[Work task]: Output only the lines below that start at the line containing "Image resolution: width=926" and end at the line containing "Task: Switch to the Tickets tab", with both ends kept.
[Opening Records for the exercise section]
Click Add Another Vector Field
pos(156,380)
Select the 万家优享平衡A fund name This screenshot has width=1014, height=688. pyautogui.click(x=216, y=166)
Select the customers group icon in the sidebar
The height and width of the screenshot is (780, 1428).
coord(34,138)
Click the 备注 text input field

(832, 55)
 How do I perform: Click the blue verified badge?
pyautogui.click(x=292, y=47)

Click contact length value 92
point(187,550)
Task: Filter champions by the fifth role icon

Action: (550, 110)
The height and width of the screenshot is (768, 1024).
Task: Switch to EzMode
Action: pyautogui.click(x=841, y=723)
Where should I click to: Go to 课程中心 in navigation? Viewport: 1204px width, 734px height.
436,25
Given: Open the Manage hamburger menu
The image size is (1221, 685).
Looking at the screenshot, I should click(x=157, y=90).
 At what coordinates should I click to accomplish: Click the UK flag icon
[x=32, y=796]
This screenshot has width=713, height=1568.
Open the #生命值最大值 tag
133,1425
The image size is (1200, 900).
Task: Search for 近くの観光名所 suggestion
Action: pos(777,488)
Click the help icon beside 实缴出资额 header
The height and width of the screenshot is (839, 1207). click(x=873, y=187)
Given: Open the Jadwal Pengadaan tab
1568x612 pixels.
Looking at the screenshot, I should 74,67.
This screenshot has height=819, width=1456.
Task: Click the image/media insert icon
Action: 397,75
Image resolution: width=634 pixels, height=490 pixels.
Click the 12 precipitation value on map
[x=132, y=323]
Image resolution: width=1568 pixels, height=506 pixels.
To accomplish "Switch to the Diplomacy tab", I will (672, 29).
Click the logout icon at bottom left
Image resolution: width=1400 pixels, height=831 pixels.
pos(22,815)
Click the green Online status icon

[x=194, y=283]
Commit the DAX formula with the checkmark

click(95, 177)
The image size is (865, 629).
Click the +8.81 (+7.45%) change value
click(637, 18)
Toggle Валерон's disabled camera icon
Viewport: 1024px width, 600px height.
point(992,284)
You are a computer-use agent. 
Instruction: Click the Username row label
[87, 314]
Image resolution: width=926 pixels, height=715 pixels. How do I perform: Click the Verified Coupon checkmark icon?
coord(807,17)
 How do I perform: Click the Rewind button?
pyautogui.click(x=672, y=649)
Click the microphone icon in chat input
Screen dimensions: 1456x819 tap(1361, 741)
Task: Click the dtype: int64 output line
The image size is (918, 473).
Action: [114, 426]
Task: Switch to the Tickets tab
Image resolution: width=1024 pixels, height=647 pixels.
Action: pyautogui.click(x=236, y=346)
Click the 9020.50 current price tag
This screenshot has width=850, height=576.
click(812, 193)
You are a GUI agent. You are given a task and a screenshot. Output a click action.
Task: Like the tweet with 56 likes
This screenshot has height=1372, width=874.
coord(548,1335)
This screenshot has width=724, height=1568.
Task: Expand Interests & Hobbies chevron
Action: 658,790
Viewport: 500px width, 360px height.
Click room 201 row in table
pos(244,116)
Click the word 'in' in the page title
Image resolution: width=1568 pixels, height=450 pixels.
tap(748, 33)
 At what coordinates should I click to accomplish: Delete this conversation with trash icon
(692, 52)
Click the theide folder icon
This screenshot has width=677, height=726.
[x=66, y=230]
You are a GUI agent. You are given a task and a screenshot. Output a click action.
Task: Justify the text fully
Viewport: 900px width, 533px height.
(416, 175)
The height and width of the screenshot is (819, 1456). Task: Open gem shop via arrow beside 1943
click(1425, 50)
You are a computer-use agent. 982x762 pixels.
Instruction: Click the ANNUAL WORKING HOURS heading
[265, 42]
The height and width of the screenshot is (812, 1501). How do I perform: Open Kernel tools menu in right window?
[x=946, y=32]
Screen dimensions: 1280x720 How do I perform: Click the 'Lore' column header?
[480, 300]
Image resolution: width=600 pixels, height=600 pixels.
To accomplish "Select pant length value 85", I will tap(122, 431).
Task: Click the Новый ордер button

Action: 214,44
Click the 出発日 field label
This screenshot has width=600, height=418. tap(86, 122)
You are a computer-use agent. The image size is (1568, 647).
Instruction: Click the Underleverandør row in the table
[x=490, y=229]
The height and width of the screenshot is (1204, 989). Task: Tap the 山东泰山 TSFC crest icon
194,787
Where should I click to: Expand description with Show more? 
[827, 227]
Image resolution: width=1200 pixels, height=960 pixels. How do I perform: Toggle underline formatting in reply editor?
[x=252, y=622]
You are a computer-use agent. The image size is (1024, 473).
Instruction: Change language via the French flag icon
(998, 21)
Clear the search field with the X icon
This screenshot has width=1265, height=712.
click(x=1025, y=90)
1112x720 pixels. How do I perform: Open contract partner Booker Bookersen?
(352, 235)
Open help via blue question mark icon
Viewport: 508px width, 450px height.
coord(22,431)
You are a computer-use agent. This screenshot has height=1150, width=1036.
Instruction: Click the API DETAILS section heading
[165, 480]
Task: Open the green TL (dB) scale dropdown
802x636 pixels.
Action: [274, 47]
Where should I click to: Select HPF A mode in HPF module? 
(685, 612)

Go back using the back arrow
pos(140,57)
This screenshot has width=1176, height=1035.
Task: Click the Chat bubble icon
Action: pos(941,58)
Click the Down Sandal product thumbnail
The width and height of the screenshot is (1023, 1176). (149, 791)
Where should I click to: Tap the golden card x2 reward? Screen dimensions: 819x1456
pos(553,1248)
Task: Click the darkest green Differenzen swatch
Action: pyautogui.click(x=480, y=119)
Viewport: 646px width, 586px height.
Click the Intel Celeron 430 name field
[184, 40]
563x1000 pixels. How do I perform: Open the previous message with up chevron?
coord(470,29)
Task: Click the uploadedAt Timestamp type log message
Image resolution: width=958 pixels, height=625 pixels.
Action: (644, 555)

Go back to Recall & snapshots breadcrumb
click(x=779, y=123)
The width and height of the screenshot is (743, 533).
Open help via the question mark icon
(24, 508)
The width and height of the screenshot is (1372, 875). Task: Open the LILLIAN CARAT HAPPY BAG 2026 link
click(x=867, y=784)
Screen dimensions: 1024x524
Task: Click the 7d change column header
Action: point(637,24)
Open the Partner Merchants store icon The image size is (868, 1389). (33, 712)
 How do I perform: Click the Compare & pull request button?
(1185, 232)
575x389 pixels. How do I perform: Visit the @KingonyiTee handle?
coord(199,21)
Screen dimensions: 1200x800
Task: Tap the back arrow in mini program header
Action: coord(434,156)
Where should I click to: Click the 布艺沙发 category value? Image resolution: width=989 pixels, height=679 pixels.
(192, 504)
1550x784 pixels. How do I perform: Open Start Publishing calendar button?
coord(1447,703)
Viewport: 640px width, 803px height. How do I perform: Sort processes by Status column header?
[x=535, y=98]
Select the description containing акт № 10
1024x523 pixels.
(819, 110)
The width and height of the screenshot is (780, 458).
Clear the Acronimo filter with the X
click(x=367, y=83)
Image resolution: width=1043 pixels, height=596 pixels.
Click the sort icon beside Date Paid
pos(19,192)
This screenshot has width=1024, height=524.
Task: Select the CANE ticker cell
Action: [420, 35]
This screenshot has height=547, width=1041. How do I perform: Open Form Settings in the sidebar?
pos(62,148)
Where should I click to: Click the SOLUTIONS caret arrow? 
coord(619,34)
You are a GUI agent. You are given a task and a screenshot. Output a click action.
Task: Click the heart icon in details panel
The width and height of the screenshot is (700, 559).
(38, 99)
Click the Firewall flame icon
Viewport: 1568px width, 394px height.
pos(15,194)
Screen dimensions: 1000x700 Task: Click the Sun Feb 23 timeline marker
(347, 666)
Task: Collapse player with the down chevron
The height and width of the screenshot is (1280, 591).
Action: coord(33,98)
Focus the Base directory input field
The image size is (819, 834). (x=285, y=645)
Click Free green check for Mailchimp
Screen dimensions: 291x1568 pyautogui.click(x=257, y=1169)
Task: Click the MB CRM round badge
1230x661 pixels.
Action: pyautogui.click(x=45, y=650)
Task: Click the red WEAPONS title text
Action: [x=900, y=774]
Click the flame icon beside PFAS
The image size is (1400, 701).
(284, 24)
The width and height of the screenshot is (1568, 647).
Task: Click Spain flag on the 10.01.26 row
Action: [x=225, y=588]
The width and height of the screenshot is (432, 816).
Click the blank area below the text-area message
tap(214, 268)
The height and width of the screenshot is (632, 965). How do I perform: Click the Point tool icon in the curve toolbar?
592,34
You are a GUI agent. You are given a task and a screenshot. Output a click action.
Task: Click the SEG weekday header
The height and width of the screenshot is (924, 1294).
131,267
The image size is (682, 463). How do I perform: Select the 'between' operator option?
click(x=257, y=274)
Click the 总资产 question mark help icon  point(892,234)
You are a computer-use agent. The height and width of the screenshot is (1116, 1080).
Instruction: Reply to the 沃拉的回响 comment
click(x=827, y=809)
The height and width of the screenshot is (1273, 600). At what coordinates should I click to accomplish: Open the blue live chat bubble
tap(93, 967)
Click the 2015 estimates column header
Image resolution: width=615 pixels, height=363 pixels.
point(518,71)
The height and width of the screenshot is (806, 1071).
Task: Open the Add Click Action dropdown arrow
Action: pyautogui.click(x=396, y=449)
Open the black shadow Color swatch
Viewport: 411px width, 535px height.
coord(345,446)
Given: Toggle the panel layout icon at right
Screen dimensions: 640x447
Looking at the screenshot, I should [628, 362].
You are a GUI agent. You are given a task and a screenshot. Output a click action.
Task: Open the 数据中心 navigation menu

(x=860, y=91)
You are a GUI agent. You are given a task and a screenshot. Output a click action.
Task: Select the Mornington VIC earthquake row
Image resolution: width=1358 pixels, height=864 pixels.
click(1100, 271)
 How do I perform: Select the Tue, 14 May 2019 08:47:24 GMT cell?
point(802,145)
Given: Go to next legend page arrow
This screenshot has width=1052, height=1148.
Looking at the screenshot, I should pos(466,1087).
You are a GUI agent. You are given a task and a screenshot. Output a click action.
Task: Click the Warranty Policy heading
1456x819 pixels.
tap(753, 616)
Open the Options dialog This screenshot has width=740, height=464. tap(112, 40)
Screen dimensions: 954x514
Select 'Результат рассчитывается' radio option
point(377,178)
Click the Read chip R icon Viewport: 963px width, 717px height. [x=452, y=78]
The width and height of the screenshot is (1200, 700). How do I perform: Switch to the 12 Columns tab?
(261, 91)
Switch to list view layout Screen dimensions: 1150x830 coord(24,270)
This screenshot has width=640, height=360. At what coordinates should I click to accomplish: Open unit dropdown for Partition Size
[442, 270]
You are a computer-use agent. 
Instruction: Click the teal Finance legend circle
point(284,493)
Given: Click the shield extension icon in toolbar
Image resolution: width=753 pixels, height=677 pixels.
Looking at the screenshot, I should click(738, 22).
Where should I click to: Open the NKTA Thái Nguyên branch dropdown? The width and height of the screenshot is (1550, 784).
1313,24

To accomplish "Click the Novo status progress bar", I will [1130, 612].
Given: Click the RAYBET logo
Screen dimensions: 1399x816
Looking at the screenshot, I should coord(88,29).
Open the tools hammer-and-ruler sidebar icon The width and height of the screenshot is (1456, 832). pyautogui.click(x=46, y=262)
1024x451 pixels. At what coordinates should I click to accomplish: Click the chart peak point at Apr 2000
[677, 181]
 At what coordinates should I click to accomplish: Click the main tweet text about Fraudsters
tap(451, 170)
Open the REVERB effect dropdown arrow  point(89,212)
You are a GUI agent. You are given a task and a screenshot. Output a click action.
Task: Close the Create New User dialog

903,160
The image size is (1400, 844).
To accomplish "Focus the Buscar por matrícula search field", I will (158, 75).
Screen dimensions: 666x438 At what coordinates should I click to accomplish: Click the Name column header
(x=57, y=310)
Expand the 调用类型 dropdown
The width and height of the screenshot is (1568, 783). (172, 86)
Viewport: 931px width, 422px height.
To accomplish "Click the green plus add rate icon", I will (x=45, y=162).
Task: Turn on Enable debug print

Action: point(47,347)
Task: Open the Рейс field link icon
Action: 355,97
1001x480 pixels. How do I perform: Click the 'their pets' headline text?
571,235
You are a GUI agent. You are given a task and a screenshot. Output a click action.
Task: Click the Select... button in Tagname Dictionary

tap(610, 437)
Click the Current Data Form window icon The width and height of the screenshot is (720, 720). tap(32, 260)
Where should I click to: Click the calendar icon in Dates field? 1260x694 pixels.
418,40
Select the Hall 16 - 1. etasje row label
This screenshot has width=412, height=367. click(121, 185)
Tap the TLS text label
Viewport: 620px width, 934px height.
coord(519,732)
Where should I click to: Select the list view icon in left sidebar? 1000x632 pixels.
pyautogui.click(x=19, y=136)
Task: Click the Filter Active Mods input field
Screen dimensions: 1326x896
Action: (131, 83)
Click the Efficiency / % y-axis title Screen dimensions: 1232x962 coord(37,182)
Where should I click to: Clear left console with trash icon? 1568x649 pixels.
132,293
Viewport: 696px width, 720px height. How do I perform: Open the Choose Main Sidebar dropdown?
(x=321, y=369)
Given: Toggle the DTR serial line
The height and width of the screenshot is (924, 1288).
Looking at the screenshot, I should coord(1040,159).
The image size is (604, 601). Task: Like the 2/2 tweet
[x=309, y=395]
[Closing Records for the exercise section]
[Written solution]:
Image resolution: width=926 pixels, height=715 pixels. How do I perform: Click the Verified Coupon checkmark icon?
coord(807,17)
 How do I perform: Click the Rewind button?
pyautogui.click(x=672, y=649)
Click the microphone icon in chat input
Screen dimensions: 1456x819 tap(1361, 741)
Task: Click the dtype: int64 output line
The image size is (918, 473).
Action: [114, 426]
Task: Switch to the Tickets tab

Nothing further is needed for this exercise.